BRIEF: Each line of the data below containing "computer" needs to be listed.

[Stored data]
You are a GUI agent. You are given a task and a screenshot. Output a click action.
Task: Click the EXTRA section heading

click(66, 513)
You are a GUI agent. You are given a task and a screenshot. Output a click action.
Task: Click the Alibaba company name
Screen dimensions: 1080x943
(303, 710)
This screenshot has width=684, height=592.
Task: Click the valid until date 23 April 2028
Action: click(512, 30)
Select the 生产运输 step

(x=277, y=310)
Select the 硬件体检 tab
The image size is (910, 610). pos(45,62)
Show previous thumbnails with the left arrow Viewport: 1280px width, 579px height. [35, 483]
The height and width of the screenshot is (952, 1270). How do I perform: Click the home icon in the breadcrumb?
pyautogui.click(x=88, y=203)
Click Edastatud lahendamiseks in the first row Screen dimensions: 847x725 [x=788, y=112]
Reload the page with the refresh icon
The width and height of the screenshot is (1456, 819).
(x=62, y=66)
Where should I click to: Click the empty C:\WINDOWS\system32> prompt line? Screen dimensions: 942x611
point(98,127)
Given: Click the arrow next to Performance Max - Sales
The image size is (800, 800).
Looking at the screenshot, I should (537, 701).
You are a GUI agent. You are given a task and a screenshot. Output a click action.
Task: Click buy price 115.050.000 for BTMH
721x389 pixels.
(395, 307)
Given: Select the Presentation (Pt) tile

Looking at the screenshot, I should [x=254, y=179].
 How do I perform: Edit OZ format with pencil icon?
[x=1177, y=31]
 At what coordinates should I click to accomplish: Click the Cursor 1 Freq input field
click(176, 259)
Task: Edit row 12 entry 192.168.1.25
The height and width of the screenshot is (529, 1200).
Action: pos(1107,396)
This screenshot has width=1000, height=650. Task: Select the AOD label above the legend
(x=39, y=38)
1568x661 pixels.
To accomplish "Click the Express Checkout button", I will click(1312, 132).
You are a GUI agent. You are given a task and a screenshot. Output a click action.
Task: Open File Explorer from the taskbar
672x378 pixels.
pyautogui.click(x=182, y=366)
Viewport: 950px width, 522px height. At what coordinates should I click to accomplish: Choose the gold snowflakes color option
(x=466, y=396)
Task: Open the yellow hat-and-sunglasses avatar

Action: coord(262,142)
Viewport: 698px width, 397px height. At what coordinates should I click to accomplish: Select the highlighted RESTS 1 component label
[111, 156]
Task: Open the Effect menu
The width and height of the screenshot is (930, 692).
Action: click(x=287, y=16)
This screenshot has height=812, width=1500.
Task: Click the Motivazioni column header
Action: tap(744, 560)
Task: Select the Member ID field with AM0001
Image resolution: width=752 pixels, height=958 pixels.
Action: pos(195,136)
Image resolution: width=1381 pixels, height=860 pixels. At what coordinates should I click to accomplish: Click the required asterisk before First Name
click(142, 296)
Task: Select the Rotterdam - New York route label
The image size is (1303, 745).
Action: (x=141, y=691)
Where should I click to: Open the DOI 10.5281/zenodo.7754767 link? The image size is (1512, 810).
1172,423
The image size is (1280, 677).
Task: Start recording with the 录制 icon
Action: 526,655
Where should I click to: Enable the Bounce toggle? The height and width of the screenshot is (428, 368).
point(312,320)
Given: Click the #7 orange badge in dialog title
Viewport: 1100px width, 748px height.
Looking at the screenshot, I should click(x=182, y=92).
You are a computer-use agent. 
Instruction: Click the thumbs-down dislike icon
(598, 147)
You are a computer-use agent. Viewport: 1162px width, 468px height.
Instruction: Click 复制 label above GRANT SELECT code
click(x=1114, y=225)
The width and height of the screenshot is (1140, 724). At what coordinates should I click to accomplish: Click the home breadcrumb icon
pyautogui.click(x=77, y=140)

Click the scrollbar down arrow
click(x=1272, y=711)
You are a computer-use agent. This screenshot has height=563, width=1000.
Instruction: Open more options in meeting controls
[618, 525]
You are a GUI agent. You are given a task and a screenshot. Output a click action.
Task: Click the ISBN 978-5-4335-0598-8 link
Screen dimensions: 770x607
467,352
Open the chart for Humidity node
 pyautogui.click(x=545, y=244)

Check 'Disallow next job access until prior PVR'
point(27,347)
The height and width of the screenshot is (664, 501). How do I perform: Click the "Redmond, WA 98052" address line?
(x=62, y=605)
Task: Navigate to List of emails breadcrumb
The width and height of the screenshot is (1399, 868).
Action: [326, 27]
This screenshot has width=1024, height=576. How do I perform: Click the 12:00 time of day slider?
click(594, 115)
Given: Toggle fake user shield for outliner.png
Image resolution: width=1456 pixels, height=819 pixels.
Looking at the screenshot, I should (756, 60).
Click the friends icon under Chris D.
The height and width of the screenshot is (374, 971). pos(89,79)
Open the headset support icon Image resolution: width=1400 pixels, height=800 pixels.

RESULT FOR THIS EXERCISE:
You are a computer-use agent. 
You are a computer-use agent. Viewport: 1162px width, 468px height.
You are a computer-use agent. This screenshot has height=563, width=1000.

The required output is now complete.